> [Directive 1]
Extract the rows below, starting at the first row and ending after the line that contains "Action: pos(1427,90)". Reproduce each line verbatim.

> [Document segment]
⟨
The big draw at the Royal Academy’s new show is a truly iconic work of art: “American Gothic” by Grant Wood. It’s one of the most recognizable images in American painting: a stern-looking couple – actually posed by Wood’s sister Nan and his dentist, Dr. Byron McKeeby – stand in front of their Carpenter Gothic house. Completed in 1930, the painting was acquired soon after by the Art Institute of Chicago, which has generously loaned it to this travelling exhibition, coming to London after a stop at the Musée de l’Orangerie  in Paris.

No other painting in the history of art except the “Mona Lisa”, and perhaps Edvard Munch’s “The Scream”, has been so endlessly parodied. It’s safe to assume that Wood, reportedly a man of fastidious tastes, would be appalled that his most famous work has been used to sell products as diverse as cleaning fluids, video games and beer. But wasn’t “American Gothic” always intended to be tongue-in-cheek? In fact, Wood denied that he was poking fun at Midwestern folksiness, although another painting of his here, “Daughters of Revolution”, showing three “Tory gals” standing in front of “Washington Crossing the Delaware”, is more obviously satirical. Poor old Wood. Compare the fortunes of “American Gothic” to that of another memorable image of the Depression years, Dorothea Lange’s photograph of a destitute pea-picker and her children, “Migrant Mother”: nobody would ever dream of parodying that.

This exhibition charts the course of American painting during the unsettled period after the financial crash of 1929. Many works of art – indeed, many of the artists – in the show will be new to gallery-goers in this country. We’ve all heard of Edward Hopper, of course, who’s represented by two works, “New York Movie” and a painting that for some reason always makes me shudder – “Gas”. Georgia O’Keefe, the subject of a show at Tate Modern only last year, is another big name. Other artists, though, including such fine talents as Thomas Hart Benton, Alice Neel and my personal favourite here, the creepy Magic Realist painter Ivan Albright, will be far less familiar.
⟩
> [Records shown]
⟨
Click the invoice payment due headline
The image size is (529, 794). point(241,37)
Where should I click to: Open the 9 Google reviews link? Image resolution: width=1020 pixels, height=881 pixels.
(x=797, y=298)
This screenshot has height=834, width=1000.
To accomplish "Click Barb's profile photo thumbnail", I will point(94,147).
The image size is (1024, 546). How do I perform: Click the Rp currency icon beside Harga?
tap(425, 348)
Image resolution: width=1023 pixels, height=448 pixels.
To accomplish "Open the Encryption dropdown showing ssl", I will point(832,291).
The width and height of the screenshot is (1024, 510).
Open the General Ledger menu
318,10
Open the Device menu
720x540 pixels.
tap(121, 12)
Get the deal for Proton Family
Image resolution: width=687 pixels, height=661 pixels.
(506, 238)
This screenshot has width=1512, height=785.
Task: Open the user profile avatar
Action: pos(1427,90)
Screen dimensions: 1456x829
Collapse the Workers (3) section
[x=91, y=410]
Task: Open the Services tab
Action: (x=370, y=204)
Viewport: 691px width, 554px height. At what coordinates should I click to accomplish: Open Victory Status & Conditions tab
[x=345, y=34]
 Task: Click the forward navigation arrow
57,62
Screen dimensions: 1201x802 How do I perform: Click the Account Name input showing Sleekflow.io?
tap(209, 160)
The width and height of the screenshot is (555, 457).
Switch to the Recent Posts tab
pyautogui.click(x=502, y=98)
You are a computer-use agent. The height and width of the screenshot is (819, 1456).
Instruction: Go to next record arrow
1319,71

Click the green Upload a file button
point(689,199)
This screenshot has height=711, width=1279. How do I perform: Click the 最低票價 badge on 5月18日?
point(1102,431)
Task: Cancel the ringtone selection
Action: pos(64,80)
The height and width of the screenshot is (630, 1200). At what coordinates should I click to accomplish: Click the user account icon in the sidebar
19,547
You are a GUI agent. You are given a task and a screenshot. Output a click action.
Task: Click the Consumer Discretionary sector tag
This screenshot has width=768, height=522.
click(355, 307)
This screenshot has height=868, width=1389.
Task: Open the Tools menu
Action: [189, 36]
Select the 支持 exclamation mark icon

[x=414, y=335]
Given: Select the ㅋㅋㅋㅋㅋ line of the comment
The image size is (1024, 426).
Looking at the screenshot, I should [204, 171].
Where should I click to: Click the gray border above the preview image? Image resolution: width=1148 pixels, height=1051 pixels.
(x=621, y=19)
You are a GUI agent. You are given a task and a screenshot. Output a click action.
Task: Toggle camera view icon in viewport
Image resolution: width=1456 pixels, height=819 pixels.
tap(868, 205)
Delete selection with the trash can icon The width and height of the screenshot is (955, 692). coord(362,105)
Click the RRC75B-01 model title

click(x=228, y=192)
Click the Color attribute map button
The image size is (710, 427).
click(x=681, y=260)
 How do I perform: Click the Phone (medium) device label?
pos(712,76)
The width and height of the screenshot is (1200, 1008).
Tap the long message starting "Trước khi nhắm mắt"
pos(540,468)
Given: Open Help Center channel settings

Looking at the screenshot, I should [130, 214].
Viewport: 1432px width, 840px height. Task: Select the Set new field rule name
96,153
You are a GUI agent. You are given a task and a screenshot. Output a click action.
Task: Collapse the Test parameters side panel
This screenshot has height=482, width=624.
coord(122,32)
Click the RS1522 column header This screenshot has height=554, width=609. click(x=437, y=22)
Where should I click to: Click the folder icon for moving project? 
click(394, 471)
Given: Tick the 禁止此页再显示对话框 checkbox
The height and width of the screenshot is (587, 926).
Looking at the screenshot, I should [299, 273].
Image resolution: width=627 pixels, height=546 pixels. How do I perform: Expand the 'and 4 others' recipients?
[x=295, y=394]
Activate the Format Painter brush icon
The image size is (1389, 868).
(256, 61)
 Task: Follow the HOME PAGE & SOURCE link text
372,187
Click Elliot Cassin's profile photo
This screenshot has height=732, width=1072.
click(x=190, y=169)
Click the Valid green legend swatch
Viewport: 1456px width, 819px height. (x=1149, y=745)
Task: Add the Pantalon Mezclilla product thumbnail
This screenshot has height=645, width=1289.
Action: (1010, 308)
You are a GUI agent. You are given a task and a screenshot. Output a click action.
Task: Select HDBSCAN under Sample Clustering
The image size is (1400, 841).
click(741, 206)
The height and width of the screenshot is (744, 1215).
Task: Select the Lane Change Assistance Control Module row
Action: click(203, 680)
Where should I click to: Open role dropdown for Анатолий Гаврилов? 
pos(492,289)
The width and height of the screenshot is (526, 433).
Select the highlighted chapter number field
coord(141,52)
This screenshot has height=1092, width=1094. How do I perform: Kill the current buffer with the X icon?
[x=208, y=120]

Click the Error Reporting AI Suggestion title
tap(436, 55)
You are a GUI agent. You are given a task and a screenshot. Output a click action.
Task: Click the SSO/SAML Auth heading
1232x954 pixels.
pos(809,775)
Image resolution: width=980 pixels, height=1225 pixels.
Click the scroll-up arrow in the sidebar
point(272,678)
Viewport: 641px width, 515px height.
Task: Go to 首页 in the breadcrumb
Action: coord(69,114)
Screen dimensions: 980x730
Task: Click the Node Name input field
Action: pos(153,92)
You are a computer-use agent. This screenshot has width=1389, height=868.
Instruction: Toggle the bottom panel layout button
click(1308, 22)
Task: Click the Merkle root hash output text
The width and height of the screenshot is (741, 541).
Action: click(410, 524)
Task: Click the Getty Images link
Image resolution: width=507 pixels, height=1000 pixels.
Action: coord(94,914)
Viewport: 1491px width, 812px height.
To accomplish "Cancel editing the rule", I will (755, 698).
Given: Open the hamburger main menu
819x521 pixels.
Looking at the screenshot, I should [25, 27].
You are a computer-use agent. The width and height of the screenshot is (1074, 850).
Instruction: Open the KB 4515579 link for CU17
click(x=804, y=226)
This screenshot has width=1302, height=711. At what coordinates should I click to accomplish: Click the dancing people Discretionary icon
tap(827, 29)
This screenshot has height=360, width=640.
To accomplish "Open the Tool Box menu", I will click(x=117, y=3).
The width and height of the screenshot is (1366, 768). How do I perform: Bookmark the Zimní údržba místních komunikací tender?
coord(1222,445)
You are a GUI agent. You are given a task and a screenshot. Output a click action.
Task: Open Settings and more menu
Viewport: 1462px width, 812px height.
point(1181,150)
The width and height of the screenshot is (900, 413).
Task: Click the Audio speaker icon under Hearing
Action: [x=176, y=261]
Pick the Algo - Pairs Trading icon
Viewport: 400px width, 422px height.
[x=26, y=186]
⟩
> [Directive 2]
From the exhibition review above, copy the passage that begins at the words "The big draw" and ends after the words "l’Orangerie  in Paris.", reproducing it verbatim.

> [Output 1]
Click the invoice payment due headline
The image size is (529, 794). point(241,37)
Where should I click to: Open the 9 Google reviews link? Image resolution: width=1020 pixels, height=881 pixels.
(x=797, y=298)
This screenshot has height=834, width=1000.
To accomplish "Click Barb's profile photo thumbnail", I will point(94,147).
The image size is (1024, 546). How do I perform: Click the Rp currency icon beside Harga?
tap(425, 348)
Image resolution: width=1023 pixels, height=448 pixels.
To accomplish "Open the Encryption dropdown showing ssl", I will point(832,291).
The width and height of the screenshot is (1024, 510).
Open the General Ledger menu
318,10
Open the Device menu
720x540 pixels.
tap(121, 12)
Get the deal for Proton Family
Image resolution: width=687 pixels, height=661 pixels.
(506, 238)
This screenshot has width=1512, height=785.
Task: Open the user profile avatar
Action: pos(1427,90)

> [Output 2]
The big draw at the Royal Academy’s new show is a truly iconic work of art: “American Gothic” by Grant Wood. It’s one of the most recognizable images in American painting: a stern-looking couple – actually posed by Wood’s sister Nan and his dentist, Dr. Byron McKeeby – stand in front of their Carpenter Gothic house. Completed in 1930, the painting was acquired soon after by the Art Institute of Chicago, which has generously loaned it to this travelling exhibition, coming to London after a stop at the Musée de l’Orangerie  in Paris.